Hi ladies,
I'm beginning to get very worried, i am 29 years old and was diagnosed with mild/moderate very active endometriosis in October 2012. I had laser surgery to remove what they could. Unfortunately even after surgery my pain never really improved despite trying the pill back to back. It was decided in December 2012 that i go on the monthly decapeptyl injection for 6 months.
The first 3 months were horrendous but after my pain gradually went and i finally started to feel normal again. Yes i had side effects hot flushes etc but that was nothing compared to the constant dragging pain i was in. It was working so well they let me have it for another 3 months after my 6 months were up but i decided to only have 2 months more making it 8 months in total that i had it for. I have felt really good up until just recently where i have noticed the old pains creeping back. I had my last injection in July and was told that i could start trying for a baby in August which we have been doing but not having any luck. My periods came back in October but i have only had 2 one in October and the other in December making my cycle 25 days. I was due yesterday or so i thought but nothing has happened yet despite feeling an increasing amount of pain. I have done several tests so know i am not pregnant.

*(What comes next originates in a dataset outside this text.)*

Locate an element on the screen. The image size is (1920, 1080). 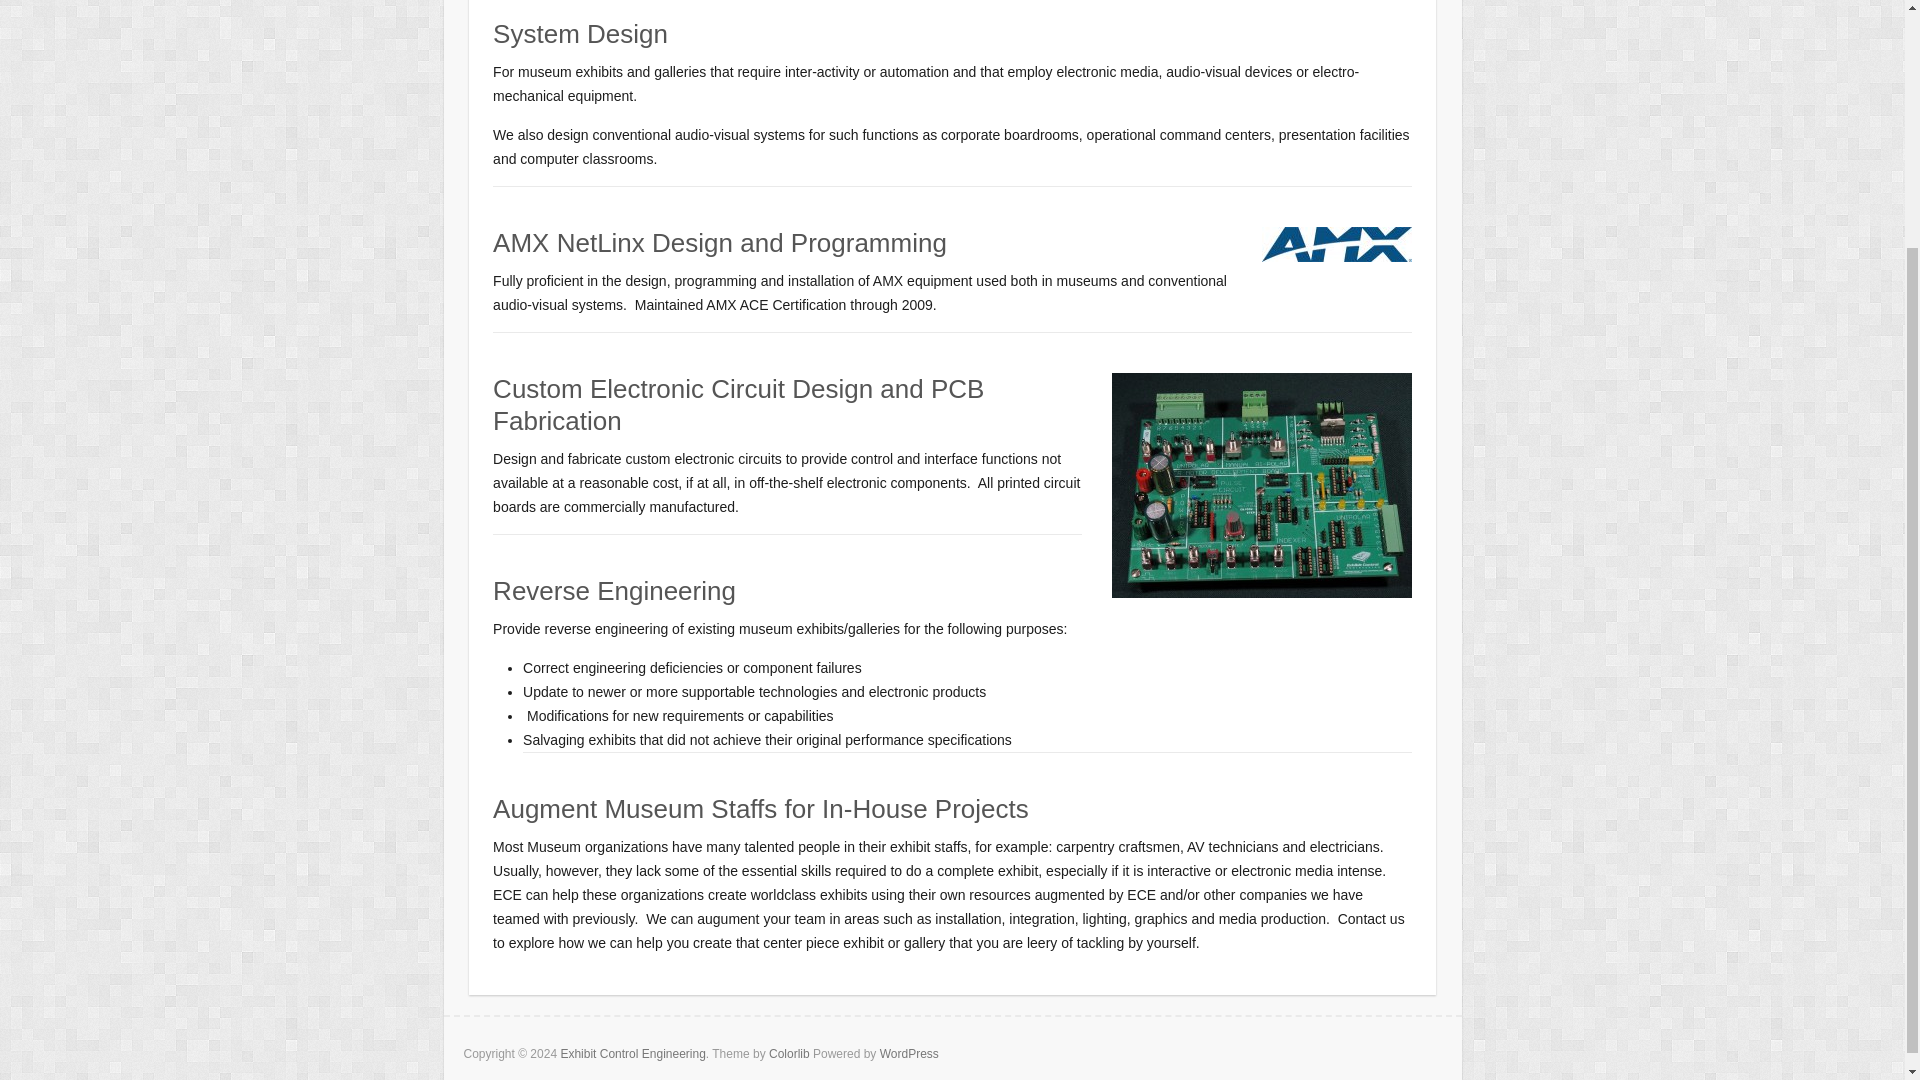
Colorlib is located at coordinates (790, 1053).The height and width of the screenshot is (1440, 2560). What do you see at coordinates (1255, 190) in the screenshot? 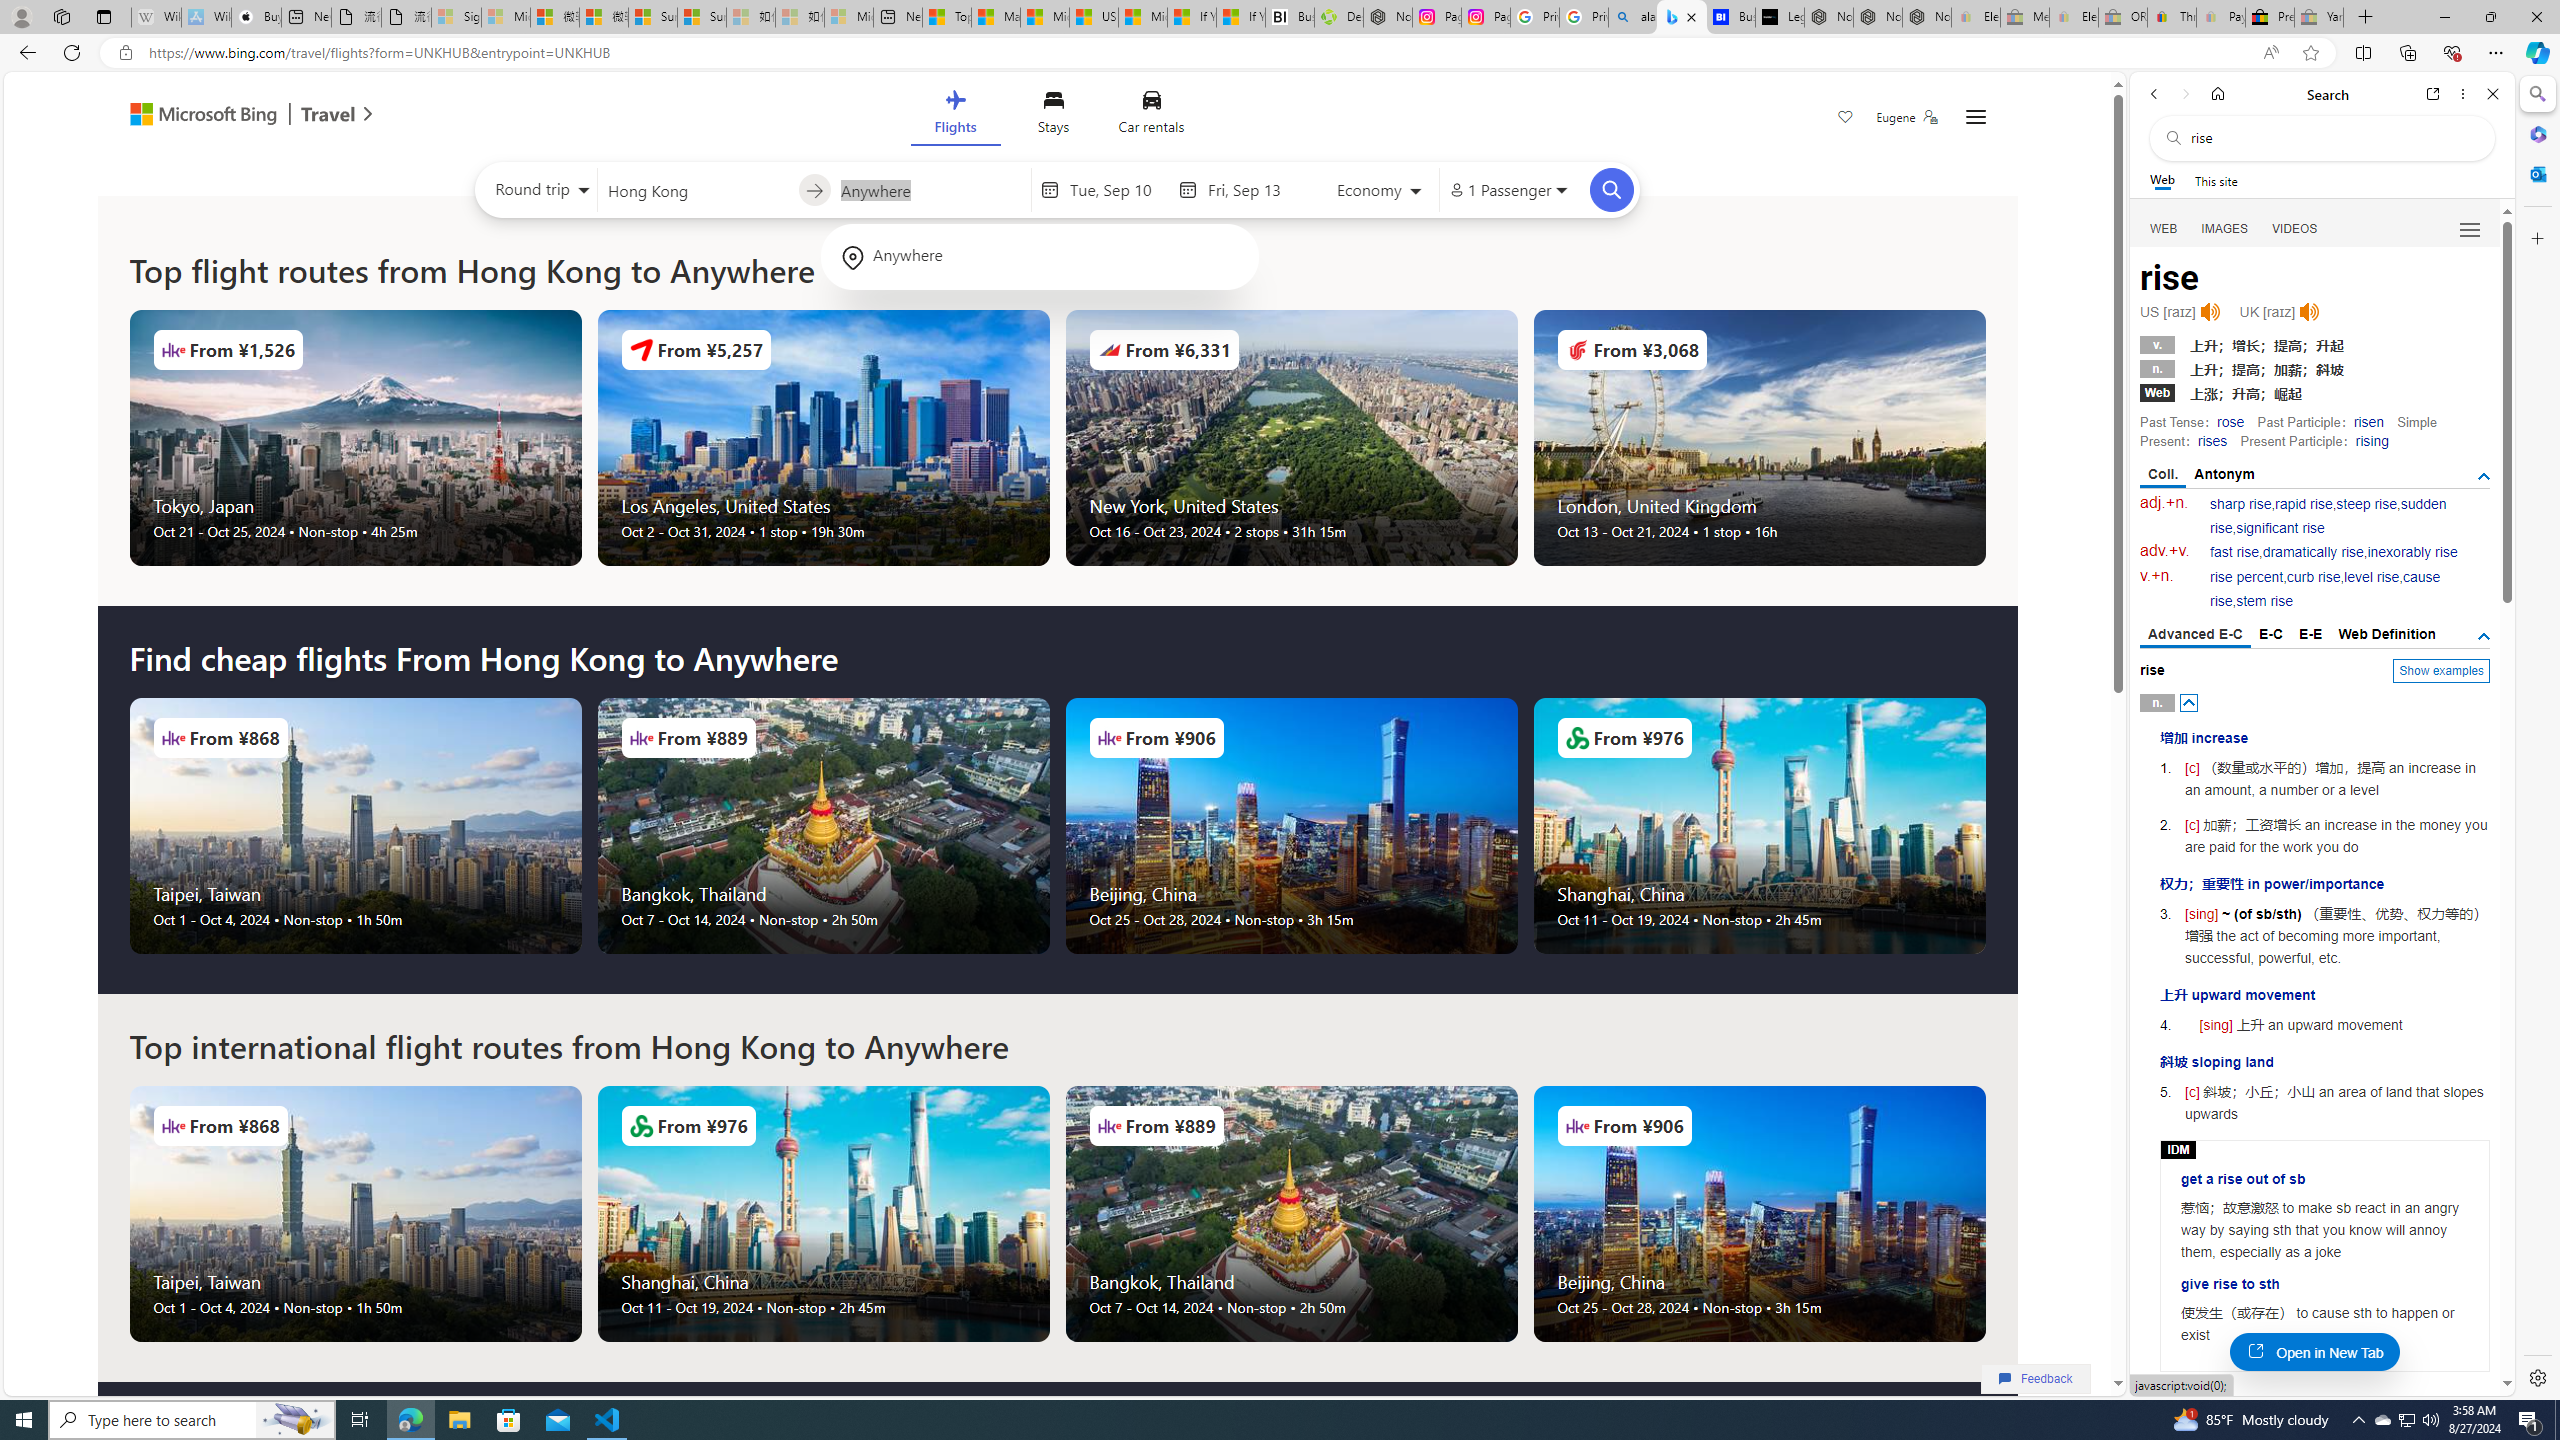
I see `End date` at bounding box center [1255, 190]. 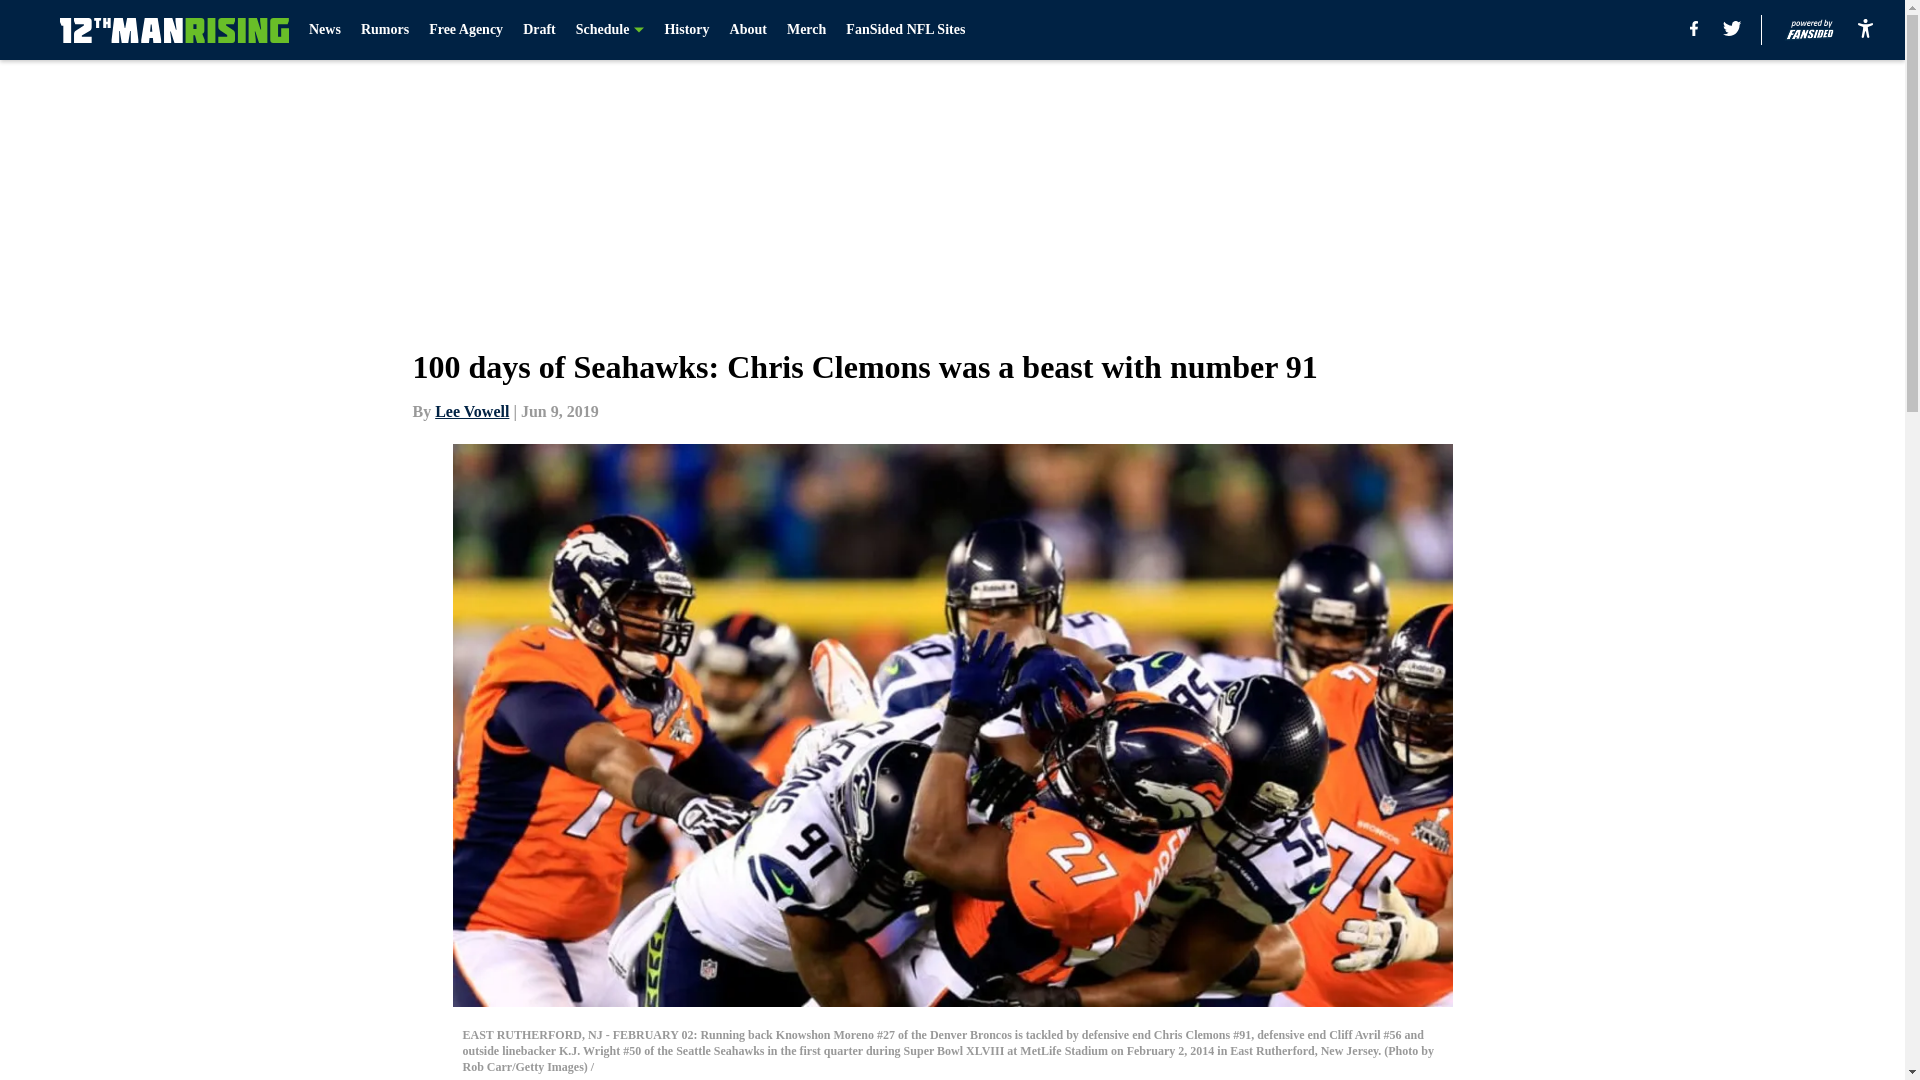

I have been doing ovulation tests and never seem to get a positive. I have an app that predicts when i should ovulate but just try to do it as much as we can.
I know 6 months isn't long and i know many of you have been trying for an awful lot longer so i'm sorry if i offend anyone but im so worried that my ovaries have gone to sleep and may never wake up. I have just read that decapepyl can cause infertility and its scared me senseless. We want nothing more than to have a baby, i'm lucky to have an amazing, patient and kind husband who never puts us under any pressure but i feel like my body is failing.
I am unable to really talk to anyone other than my husband as i don't want to upset or offend anyone and i don't want to come across as a moaner. My 2 best friends are both pregnant and while i'm delighted for them both it make the situation even harder. I am yet to go back to the doctors as i don't want to waste her time and be sent away feeling disappointed.
I apologize for such a long post, writing it all down has enable me to get it off my chest.
Thank you for taking the time to read it.